Records contained in a dataset ->
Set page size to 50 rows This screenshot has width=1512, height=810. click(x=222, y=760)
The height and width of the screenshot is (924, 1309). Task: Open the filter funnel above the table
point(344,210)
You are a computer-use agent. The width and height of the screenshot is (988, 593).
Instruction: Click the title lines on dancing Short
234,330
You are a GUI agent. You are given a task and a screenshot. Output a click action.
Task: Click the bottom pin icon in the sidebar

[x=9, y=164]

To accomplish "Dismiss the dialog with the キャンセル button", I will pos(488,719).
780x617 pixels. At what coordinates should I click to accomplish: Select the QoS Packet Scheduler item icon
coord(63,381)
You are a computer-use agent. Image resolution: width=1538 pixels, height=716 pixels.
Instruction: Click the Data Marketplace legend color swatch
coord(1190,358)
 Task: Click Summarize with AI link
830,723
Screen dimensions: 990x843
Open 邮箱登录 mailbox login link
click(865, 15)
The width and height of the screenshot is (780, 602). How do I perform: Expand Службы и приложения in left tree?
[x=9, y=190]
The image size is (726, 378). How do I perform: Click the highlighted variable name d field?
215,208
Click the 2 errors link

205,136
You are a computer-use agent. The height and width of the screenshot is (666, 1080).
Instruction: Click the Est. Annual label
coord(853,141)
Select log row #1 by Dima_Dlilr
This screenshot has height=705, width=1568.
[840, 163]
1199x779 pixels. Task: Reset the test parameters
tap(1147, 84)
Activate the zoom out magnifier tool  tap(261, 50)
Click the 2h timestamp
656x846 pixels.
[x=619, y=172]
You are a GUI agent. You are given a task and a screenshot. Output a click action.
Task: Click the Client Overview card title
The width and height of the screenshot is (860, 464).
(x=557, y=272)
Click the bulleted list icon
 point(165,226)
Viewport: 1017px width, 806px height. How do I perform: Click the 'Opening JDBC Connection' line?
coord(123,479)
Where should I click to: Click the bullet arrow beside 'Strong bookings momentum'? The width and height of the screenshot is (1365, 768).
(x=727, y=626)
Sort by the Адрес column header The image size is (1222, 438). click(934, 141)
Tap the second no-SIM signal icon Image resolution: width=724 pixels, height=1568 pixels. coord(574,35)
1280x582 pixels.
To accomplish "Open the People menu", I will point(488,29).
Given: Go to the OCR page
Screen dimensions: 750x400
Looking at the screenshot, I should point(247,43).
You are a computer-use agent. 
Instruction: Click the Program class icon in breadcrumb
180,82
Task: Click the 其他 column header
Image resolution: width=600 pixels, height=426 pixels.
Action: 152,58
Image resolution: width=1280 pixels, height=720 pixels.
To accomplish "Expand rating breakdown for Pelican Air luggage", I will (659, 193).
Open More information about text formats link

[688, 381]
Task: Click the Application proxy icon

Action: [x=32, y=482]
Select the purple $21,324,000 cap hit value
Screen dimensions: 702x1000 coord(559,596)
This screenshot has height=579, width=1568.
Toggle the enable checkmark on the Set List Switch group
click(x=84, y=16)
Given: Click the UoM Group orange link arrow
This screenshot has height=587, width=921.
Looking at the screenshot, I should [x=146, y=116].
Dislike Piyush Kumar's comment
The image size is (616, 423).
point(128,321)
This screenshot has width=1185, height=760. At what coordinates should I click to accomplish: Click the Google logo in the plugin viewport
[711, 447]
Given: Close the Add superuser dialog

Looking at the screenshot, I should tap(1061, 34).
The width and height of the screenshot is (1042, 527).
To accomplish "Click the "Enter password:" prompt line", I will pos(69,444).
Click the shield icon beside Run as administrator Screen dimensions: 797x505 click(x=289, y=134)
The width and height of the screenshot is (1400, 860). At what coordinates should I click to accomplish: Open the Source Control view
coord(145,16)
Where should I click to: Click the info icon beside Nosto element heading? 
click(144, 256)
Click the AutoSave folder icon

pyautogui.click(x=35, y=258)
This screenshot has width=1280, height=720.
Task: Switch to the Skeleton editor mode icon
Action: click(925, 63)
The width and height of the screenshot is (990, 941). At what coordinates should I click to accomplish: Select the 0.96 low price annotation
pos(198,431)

WORK ORDER -> Would you report every line of the entries above containing the word "column"?

RESULT ->
Sort by the Адрес column header The image size is (1222, 438). click(934, 141)
Task: Click the 其他 column header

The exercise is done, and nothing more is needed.